I keep looking for patterns as I compare the situation now to the past eight years and in 2014. Today, my father, who is in his 60s, is ready to physically defend Ukraine from the Russian invasion, just as he was in 2014. Similar to him, many people in their 60s and older are trying to join the new local volunteer territorial defense units, which aim to organize the resistance to Russian forces in case of an invasion. According to one of the commanders of the defense units in Kyiv, Captain Yuriy Kostenko, there has been an increase in volunteers joining the units as of December 2021. Most of the volunteers have university degrees, and many are women or elderly. However, the defense recruitment age limit is 60, so people are being redirected to other ways to support the country. The territorial defense units are expected to include up to 90,000 people, in addition to the 250,000 members of the regular Ukrainian armed forces.
When I was 17, following an opportunity of instability in Ukraine and after Ukraine’s Maidan, Russia already occupied Crimea and invaded Donetsk and Luhansk. There was an intrusion in Kharkiv as well. Buses of Russian citizens crossed the border and arrived in downtown Kharkiv claiming that they were protecting Russian people from “Ukrainian fascists.” They told us this when they asked me and my mom, on our Saturday walk, to show them to the main square in our city, which they referred to by a wrong name. That day, the same “protesters” called for the mayor of Kharkiv to come out to them at the Shevchenko Theater, which they had mistaken for the mayor’s house.
Since 2014, fortunately, there has been no war in Kharkiv. Still, the war in the Donetsk and Luhansk regions has taken a toll on the Ukrainian population: about 15,000 people have died, including soldiers and civilians. Over 1.5 million people are internally displaced, with no ability to return home.
With the new build-up of troops on Ukraine’s border, estimated at around 130,000 and equipped with “everything from tanks and artillery to ammunition and airpower,” some experts believe that this is enough to conduct a full-scale war in Ukraine. With the large-scale movement of troops across Russia and ever-increasing numbers of equipment appearing on satellite imagery, it’s easy to overlook the “little” things.

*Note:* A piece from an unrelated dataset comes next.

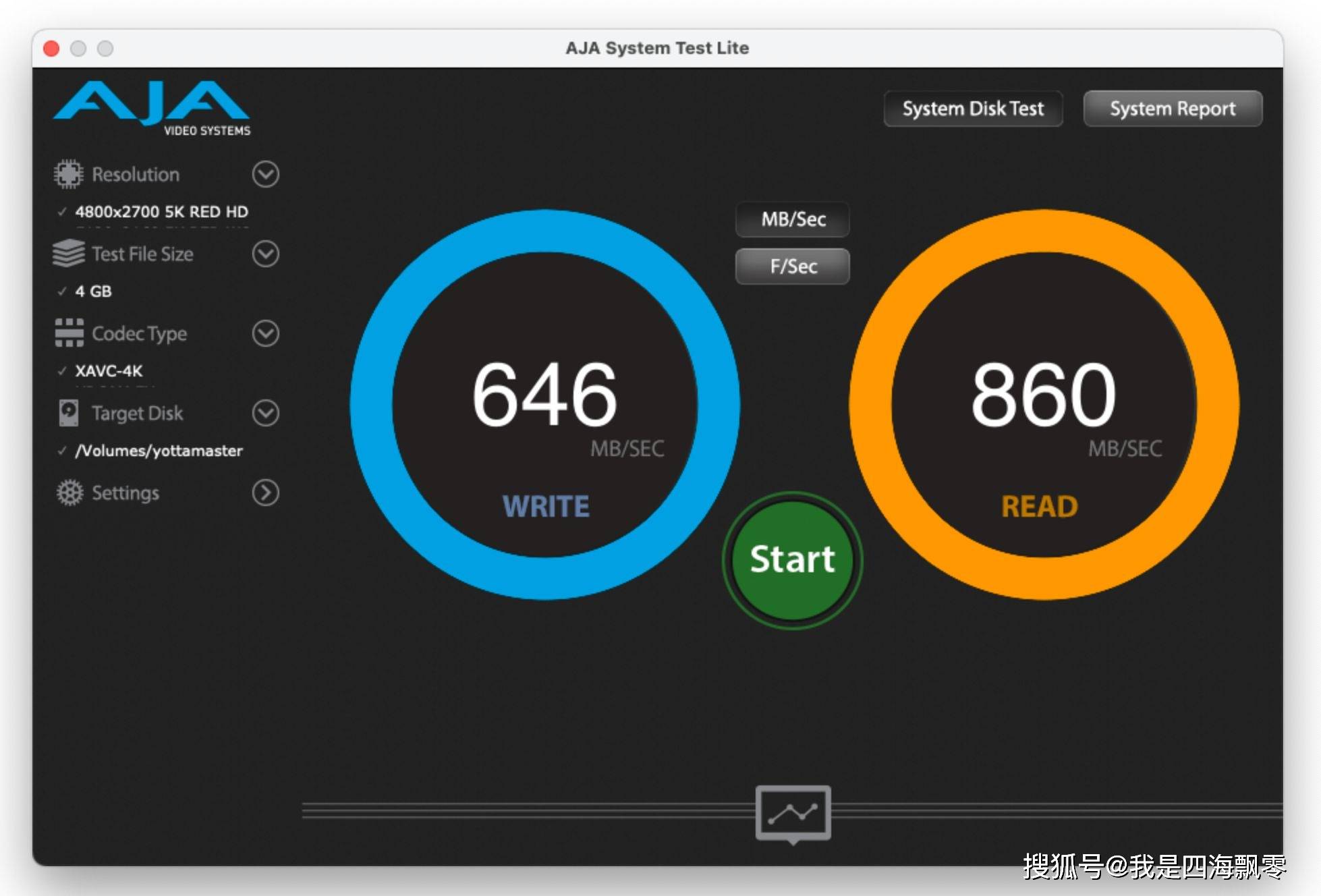This screenshot has height=896, width=1321.
Task: Open the graph chart icon at bottom
Action: click(793, 813)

On February 11, 2022, the Organization for Security and Co-operation in Europe (OSCE), which was deployed to monitor ceasefire violations in the Donetsk and Luhansk regions, reported a massive increase of 749 ceasefire violations, compared to 251 violations the day before. As many governments requested their citizens to leave Ukraine due to security concerns over possible Russian escalation, many OSCE members are leaving the country too, but the mission continues to carry out its mandate.

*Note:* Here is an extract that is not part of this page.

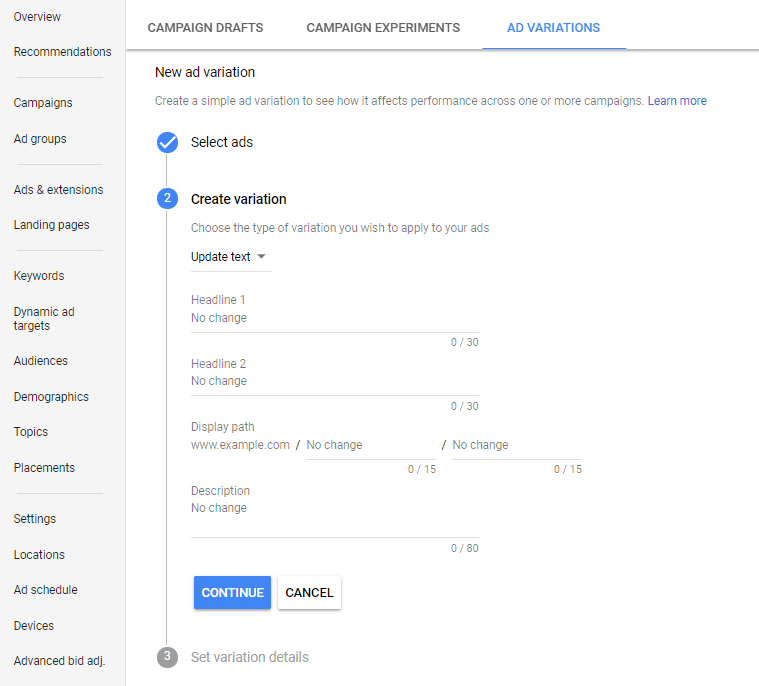Open Audiences from the left navigation
Screen dimensions: 759x686
tap(41, 361)
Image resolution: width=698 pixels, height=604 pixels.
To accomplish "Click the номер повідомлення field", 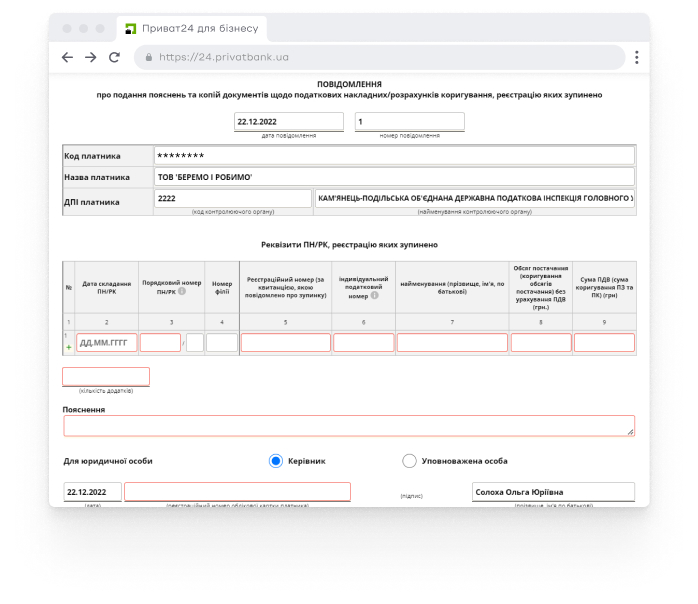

It is especially critical to continue to monitor the situation, as one of the commanders of the self-proclaimed DNR is asking Russia for the deployment of 30,000 troops to help defend itself from the Ukrainian army, and the Russian parliament Duma just voted in support of recognizing the self-proclaimed DNR and LNR, where 700,000 people were already issued Russian passports. The vote was held on February 15, 2022 and is now being sent to President Vladimir Putin for immediate consideration. Recognition of the “republics” would allow Russia to extend security guarantees to the regions and “lawfully” protect their inhabitants with the Russian army.

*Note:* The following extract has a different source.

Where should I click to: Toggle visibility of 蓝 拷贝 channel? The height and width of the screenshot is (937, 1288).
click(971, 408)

Meanwhile, Russian media continues to spread disinformation by reporting that even American “analysts” believe that the war with Russia is falsified by the CIA and that Ukrainian politicians themselves reveal that the Ukrainian President is “trying to create units to conduct mass killings of Russian people in Ukraine.” While the United States is watching out for a “false-flag” operation conducted by Russia to justify an invasion, even U.S. National Security Advisor Jake Sullivan agrees that “little” red flags have been floating around the media.
Who knows if there is a need for a large red flag when there is an aggregation of little ones.
Mariya Katsman (MIA ’23) is a first-year student in the International Security Policy program at SIPA. She grew up in Ukraine and came to the United States in 2015, shortly after the war began in Eastern Ukraine.